On August 4th, the Wall Street Journal carried a breathless tale of how a handful of obscure oilfield suppliers were striking immense riches in the sand dunes of Wisconsin. Owing to the “shale revolution”, the stock price of an outfit that had originated in the stagnating business of supplying sand traps to golf courses, and which had been at death's door as recently as 2011, had gone parabolic.
Emerge Energy Services (EMES) presently traded at $145 per share, reflecting a red hot gain of 8.5X over its $17 IPO price fifteen months earlier. In a literal sense, Silicon Valley had come to the silicon dunes of Lake Michigan, as reflected in EMES' valuation at 43X its LTM earnings.
EMES data by YCharts
Given the fact that EMES' share price had most recently risen by $100 or $2.5 billion of market cap just since January 2014, the “momo” story was self-evidently all about upside growth, not current profits or cash flow. In fact, during its 14 quarters as a public filer, EMES had generated negative $50 million of operating cash flow after CapEx. So at a total enterprise value of $3.7 billion, the punters chasing the stock straight up the parabolic curve would seemingly have anticipated some stupendous growth indeed.
Except … except they had no idea about EMES' sustainable growth potential and didn't care because the buyers were robots, day traders and flavor-of-the-month hedge funds. They were piling into the stock of a company selling a form (white sand) of the second most abundant low-value commodity on planet earth for no other reason than Emerge Energy Services was another momo play on steroids. The “price action” was the investment thesis.
Yet this typical momo “rip” had occurred not out of the natural elements of human greed and capitalist enterprise, but because the stock market has been destroyed by the Fed. That is, the combination of ZIRP and wealth effects “puts” have eviscerated all of the checks and balances that contain and modulate speculation in honest free markets.
On the one hand, Fed policy has massively subsidized momo speculators in two powerful ways. First, most of them operate through the options markets or employ other forms of heavy, short-term position leverage.

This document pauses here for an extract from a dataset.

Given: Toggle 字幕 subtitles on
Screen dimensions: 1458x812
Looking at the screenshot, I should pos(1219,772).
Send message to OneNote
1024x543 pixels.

Accordingly, their “carry” cost is close to zero, and their position leverage can be continuously rolled-over without risk. That's because the Fed's foolish commitment to “transparency” in pegging its policy rate means that speculators are in the catbird seat.

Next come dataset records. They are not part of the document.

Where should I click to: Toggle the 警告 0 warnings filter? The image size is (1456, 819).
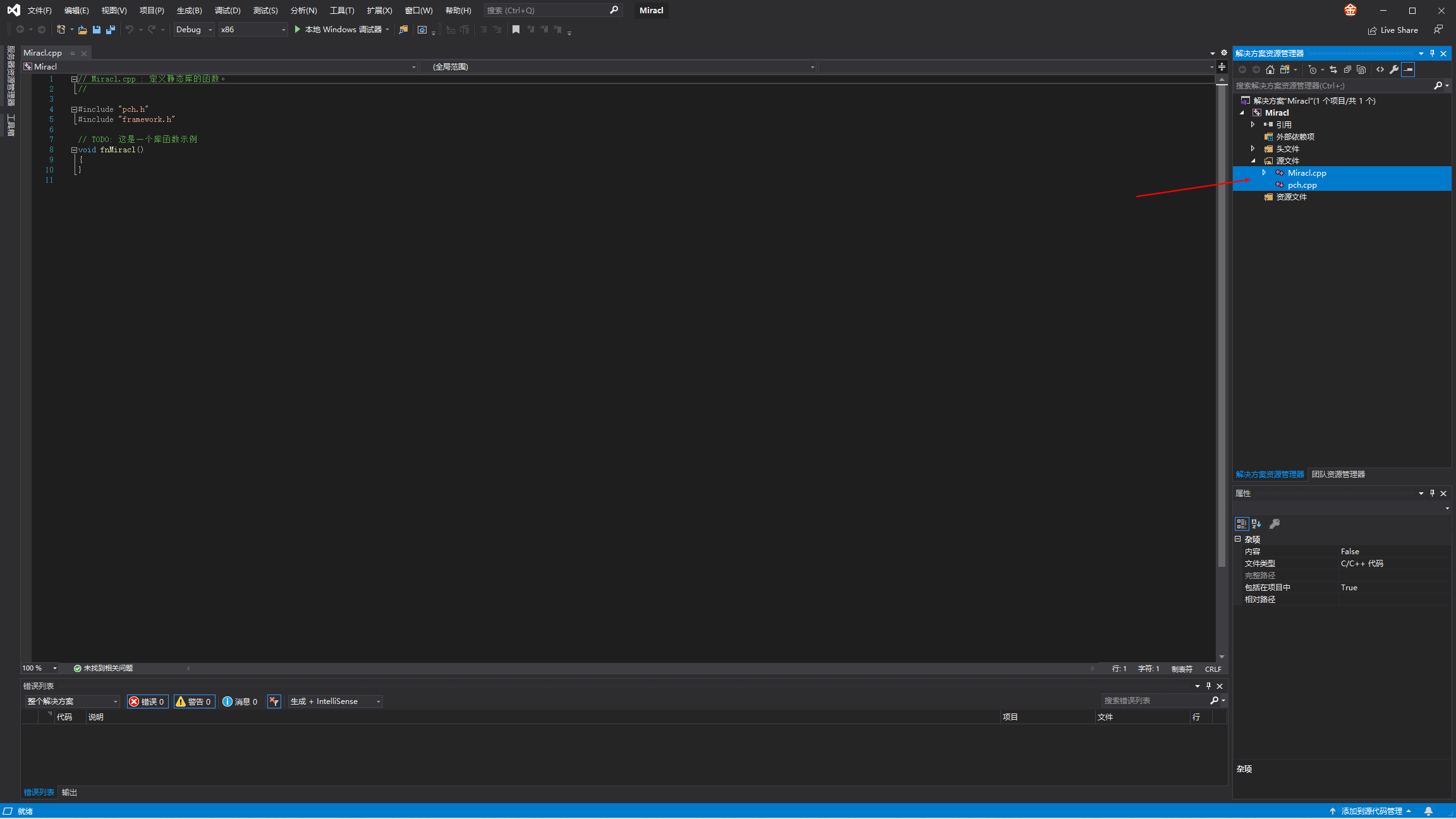click(194, 701)
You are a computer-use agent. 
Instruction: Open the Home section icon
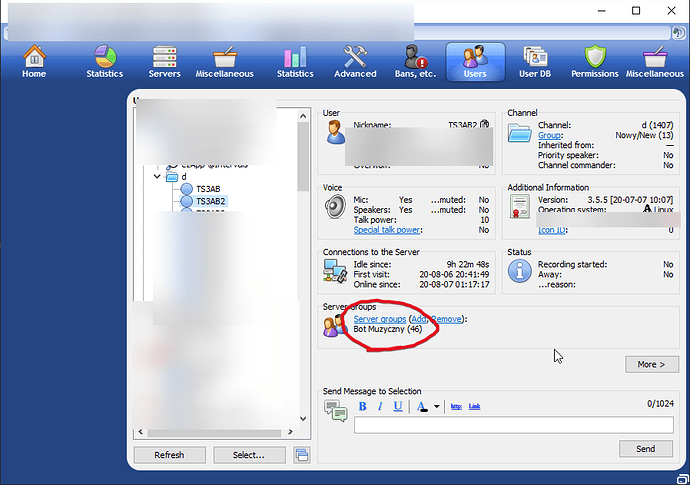coord(34,61)
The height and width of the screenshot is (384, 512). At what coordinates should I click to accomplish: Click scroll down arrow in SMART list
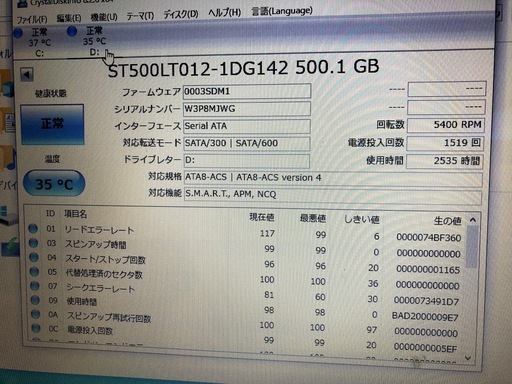pyautogui.click(x=468, y=358)
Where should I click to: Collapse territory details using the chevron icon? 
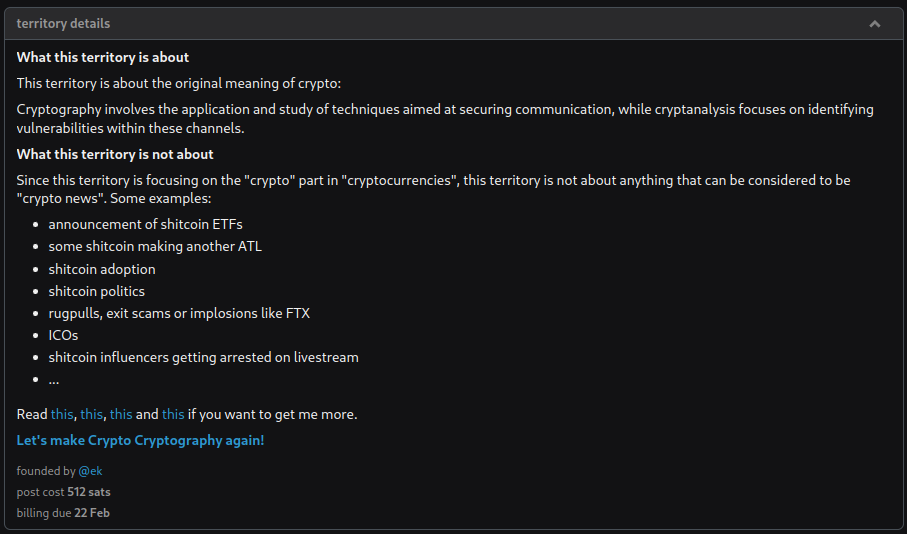click(875, 23)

In effect, the Fed is committed to sending its interest rate change messages by pony express to speculators who operate in the nano-second based cybersphere of modern trading technology. It's not even a contest; its a bad joke which showers the 1% with stupendous windfalls.

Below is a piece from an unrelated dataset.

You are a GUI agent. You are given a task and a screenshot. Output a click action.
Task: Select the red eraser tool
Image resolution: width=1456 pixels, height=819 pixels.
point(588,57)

Secondly, even the friskiest day traders who intend to survive need to take out market insurance against their momo bets. That is, they buy puts on the S&P 500 to protect against a market wide downdraft.
Yet owing to the Fed's drastic financial repression and market manipulation, this downside insurance is dirt cheap—meaning that the net returns on momo-chasing are inordinately high due to the Fed's implicit subsidy of their cost of doing business (i.e. hedging). Supernormal returns, in turn, attract ever greater sums of speculative capital, thereby providing even greater buying power to the momo trades.
There is no secret as to why downside insurance is so heavily subsidized by the central banking branch of the state and is therefore so cheaply available to speculators. The absurd doctrine of “wealth effects” and the implicit Greenspan/Bernanke/Yellen “put” has generated a toxic deformation in the risk asset markets. Namely, the “buy-the-dips” reflex which has purged volatility from the broad market index almost entirely.